Background: Right ventricular (RV) dysfunction in pulmonary hypertension (PH) is linked to adverse outcomes, but this response is considered heterogeneous because it can be associated with multiple factors.

Methods: RV function of 51 PH patients was calculated by averaging peak speckle-tracking longitudinal strain from RV free-wall (RV-free), and the cutoff for RV dysfunction was predefined as RV-free ≤ 19%. Right-sided heart remodelling was assessed in terms of RV end-systolic area (RVESA) and right atrial (RA) area (RA-area). Midterm reverse remodelling was defined as a relative decrease in RVESA (ΔRVESA) and RA-area (ΔRA-area) of at least 15% at 5.7 ± 4.0 months after introduction of pulmonary artery hypertension-specific drugs. Long-term outcome was tracked for 3.0 ± 2.0 years.

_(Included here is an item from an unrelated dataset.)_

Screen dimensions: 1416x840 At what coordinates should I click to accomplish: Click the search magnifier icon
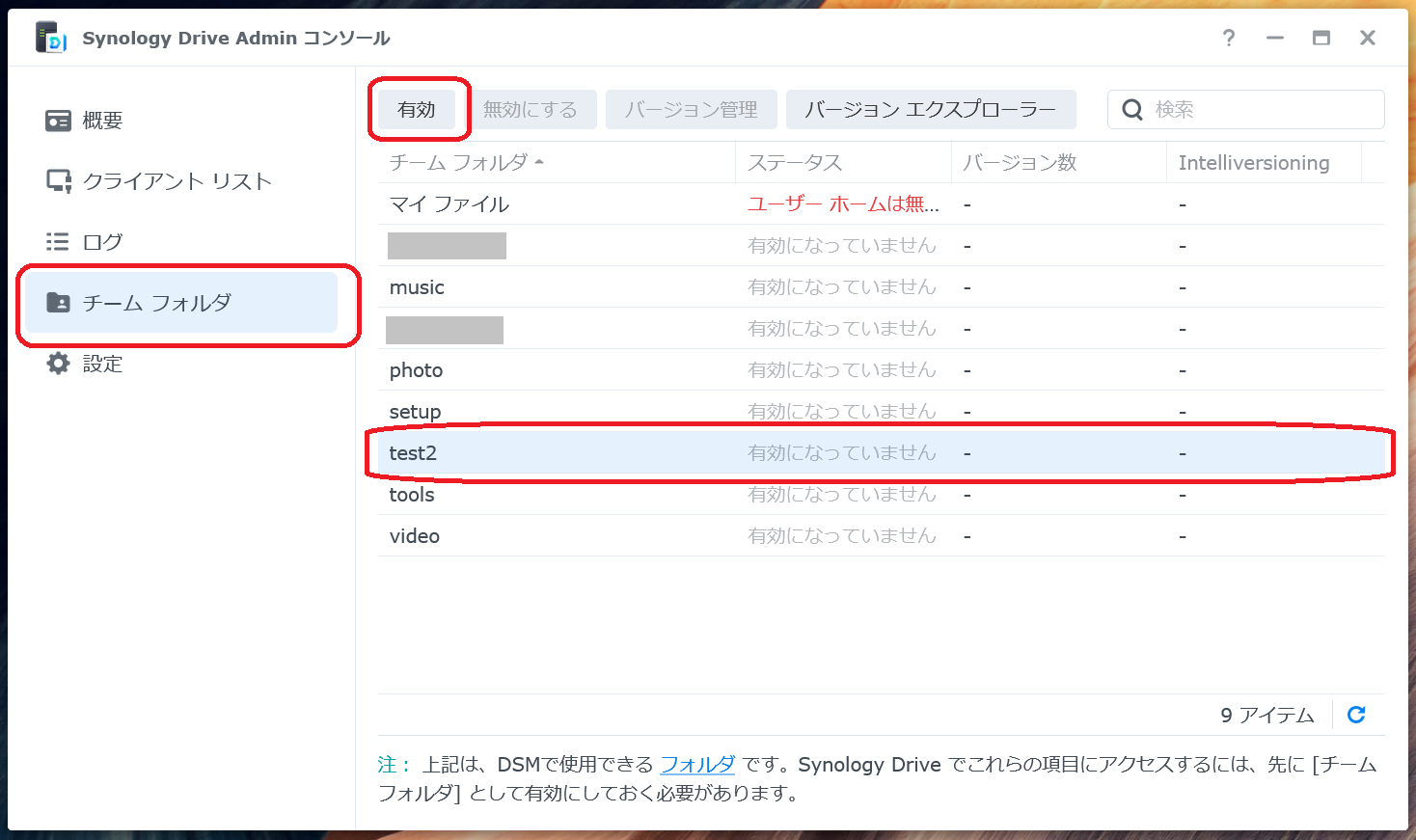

Results: Patients with midterm RV and RA reverse remodelling showed more favourable long-term outcomes than those without (P = 0.01, P = 0.047, respectively). Sequential Cox models showed that a model based on hemodynamic parameters (χ(2) = 0.3) was improved by the addition of RV-free (χ(2) = 6.4; P = 0.01), and further improved by addition of ΔRVESA and ΔRA-area (χ(2) = 28.2; P < 0.001). Furthermore, preservation of baseline RV function and midterm reverse remodelling in right-sided heart was associated with an optimal outcome: a survival rate of 100%. In contrast, absence of midterm reverse remodelling in the right-sided heart of patients with impaired baseline RV function was associated with significantly worse outcome with a survival rate of 33% (P = 0.01).

Conclusions: RV function and echocardiographic right-heart reverse remodelling with therapy improves the prediction of long-term outcomes for PH patients over standard hemodynamic indices.